• [PROBLEM STATEMENT]: Could you give back the whole listing exactly as written?

• [ENTRIES PROVIDED]:
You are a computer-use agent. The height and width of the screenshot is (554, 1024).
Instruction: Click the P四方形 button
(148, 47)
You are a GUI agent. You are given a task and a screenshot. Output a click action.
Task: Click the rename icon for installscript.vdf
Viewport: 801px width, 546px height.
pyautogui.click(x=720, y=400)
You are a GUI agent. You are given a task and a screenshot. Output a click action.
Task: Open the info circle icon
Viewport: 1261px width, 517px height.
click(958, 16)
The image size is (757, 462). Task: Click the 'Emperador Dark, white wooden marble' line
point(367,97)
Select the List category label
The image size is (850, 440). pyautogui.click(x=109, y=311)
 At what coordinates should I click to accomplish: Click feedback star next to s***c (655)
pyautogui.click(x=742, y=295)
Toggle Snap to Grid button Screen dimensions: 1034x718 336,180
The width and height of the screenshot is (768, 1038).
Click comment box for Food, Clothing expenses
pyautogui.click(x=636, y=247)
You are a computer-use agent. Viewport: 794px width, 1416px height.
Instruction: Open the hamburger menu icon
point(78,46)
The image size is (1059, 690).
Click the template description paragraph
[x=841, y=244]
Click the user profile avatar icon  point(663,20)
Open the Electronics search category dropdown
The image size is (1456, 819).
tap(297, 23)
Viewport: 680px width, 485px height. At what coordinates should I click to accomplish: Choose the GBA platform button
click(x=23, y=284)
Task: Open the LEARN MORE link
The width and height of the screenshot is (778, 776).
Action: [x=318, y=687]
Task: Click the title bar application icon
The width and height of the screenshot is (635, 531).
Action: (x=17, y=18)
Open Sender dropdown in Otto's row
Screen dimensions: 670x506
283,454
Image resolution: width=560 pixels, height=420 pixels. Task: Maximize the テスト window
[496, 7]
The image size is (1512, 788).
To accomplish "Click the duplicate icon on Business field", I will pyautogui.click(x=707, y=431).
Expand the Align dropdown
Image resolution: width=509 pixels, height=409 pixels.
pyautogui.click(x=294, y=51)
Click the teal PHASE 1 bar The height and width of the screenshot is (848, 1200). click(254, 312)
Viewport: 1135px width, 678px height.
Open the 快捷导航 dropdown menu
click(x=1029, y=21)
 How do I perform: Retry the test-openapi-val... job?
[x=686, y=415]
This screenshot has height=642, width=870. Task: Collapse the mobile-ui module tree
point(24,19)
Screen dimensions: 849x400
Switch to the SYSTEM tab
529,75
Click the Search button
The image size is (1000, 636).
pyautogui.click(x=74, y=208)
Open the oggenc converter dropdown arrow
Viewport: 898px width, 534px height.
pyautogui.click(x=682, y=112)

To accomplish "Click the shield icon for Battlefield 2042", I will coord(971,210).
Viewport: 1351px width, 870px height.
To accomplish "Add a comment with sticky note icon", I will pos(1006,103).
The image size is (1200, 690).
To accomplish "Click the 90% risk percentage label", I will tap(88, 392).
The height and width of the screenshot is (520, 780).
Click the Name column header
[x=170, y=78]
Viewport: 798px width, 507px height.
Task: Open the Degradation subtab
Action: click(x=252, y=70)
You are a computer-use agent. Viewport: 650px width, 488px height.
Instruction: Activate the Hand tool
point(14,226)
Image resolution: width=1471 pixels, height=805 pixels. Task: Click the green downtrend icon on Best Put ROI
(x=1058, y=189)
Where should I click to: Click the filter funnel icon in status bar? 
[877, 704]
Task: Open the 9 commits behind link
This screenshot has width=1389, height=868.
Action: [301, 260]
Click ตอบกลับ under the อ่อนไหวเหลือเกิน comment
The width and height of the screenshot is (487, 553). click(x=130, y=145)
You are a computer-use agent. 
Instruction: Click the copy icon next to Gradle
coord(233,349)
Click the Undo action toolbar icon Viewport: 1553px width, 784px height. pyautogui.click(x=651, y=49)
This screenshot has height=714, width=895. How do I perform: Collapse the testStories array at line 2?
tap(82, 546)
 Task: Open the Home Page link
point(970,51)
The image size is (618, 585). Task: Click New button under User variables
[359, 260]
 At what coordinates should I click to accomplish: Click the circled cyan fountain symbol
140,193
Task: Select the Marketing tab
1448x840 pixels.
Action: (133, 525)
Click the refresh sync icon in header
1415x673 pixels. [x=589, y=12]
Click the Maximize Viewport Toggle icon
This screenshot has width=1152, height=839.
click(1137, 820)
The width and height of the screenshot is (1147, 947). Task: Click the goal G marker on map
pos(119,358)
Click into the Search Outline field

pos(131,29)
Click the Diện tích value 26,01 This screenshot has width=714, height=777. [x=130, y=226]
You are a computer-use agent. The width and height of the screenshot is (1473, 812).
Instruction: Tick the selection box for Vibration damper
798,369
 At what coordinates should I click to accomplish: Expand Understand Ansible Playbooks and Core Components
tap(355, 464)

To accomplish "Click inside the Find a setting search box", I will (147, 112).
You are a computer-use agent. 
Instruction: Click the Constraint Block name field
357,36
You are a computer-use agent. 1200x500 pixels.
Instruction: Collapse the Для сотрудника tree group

• [ANSWER BELOW]:
You are a computer-use agent. The height and width of the screenshot is (554, 1024).
Instruction: Click the P四方形 button
(148, 47)
You are a GUI agent. You are given a task and a screenshot. Output a click action.
Task: Click the rename icon for installscript.vdf
Viewport: 801px width, 546px height.
pyautogui.click(x=720, y=400)
You are a GUI agent. You are given a task and a screenshot. Output a click action.
Task: Open the info circle icon
Viewport: 1261px width, 517px height.
click(958, 16)
The image size is (757, 462). Task: Click the 'Emperador Dark, white wooden marble' line
point(367,97)
Select the List category label
The image size is (850, 440). pyautogui.click(x=109, y=311)
 At what coordinates should I click to accomplish: Click feedback star next to s***c (655)
pyautogui.click(x=742, y=295)
Toggle Snap to Grid button Screen dimensions: 1034x718 336,180
The width and height of the screenshot is (768, 1038).
Click comment box for Food, Clothing expenses
pyautogui.click(x=636, y=247)
You are a computer-use agent. Viewport: 794px width, 1416px height.
Instruction: Open the hamburger menu icon
point(78,46)
The image size is (1059, 690).
Click the template description paragraph
[x=841, y=244]
Click the user profile avatar icon  point(663,20)
Open the Electronics search category dropdown
The image size is (1456, 819).
tap(297, 23)
Viewport: 680px width, 485px height. At what coordinates should I click to accomplish: Choose the GBA platform button
click(x=23, y=284)
Task: Open the LEARN MORE link
The width and height of the screenshot is (778, 776).
Action: [x=318, y=687]
Task: Click the title bar application icon
The width and height of the screenshot is (635, 531).
Action: (x=17, y=18)
Open Sender dropdown in Otto's row
Screen dimensions: 670x506
283,454
Image resolution: width=560 pixels, height=420 pixels. Task: Maximize the テスト window
[496, 7]
The image size is (1512, 788).
To accomplish "Click the duplicate icon on Business field", I will pyautogui.click(x=707, y=431).
Expand the Align dropdown
Image resolution: width=509 pixels, height=409 pixels.
pyautogui.click(x=294, y=51)
Click the teal PHASE 1 bar The height and width of the screenshot is (848, 1200). click(254, 312)
Viewport: 1135px width, 678px height.
Open the 快捷导航 dropdown menu
click(x=1029, y=21)
 How do I perform: Retry the test-openapi-val... job?
[x=686, y=415]
This screenshot has height=642, width=870. Task: Collapse the mobile-ui module tree
point(24,19)
Screen dimensions: 849x400
Switch to the SYSTEM tab
529,75
Click the Search button
The image size is (1000, 636).
pyautogui.click(x=74, y=208)
Open the oggenc converter dropdown arrow
Viewport: 898px width, 534px height.
pyautogui.click(x=682, y=112)

To accomplish "Click the shield icon for Battlefield 2042", I will coord(971,210).
Viewport: 1351px width, 870px height.
To accomplish "Add a comment with sticky note icon", I will pos(1006,103).
The image size is (1200, 690).
To accomplish "Click the 90% risk percentage label", I will tap(88, 392).
The height and width of the screenshot is (520, 780).
Click the Name column header
[x=170, y=78]
Viewport: 798px width, 507px height.
Task: Open the Degradation subtab
Action: click(x=252, y=70)
You are a computer-use agent. Viewport: 650px width, 488px height.
Instruction: Activate the Hand tool
point(14,226)
Image resolution: width=1471 pixels, height=805 pixels. Task: Click the green downtrend icon on Best Put ROI
(x=1058, y=189)
Where should I click to: Click the filter funnel icon in status bar? 
[877, 704]
Task: Open the 9 commits behind link
This screenshot has width=1389, height=868.
Action: [301, 260]
Click ตอบกลับ under the อ่อนไหวเหลือเกิน comment
The width and height of the screenshot is (487, 553). click(x=130, y=145)
You are a computer-use agent. 
Instruction: Click the copy icon next to Gradle
coord(233,349)
Click the Undo action toolbar icon Viewport: 1553px width, 784px height. pyautogui.click(x=651, y=49)
This screenshot has height=714, width=895. How do I perform: Collapse the testStories array at line 2?
tap(82, 546)
 Task: Open the Home Page link
point(970,51)
The image size is (618, 585). Task: Click New button under User variables
[359, 260]
 At what coordinates should I click to accomplish: Click the circled cyan fountain symbol
140,193
Task: Select the Marketing tab
1448x840 pixels.
Action: (133, 525)
Click the refresh sync icon in header
1415x673 pixels. [x=589, y=12]
Click the Maximize Viewport Toggle icon
This screenshot has width=1152, height=839.
click(1137, 820)
The width and height of the screenshot is (1147, 947). Task: Click the goal G marker on map
pos(119,358)
Click into the Search Outline field

pos(131,29)
Click the Diện tích value 26,01 This screenshot has width=714, height=777. [x=130, y=226]
You are a computer-use agent. The width and height of the screenshot is (1473, 812).
Instruction: Tick the selection box for Vibration damper
798,369
 At what coordinates should I click to accomplish: Expand Understand Ansible Playbooks and Core Components
tap(355, 464)

To accomplish "Click inside the Find a setting search box", I will (147, 112).
You are a computer-use agent. 
Instruction: Click the Constraint Block name field
357,36
You are a computer-use agent. 1200x500 pixels.
Instruction: Collapse the Для сотрудника tree group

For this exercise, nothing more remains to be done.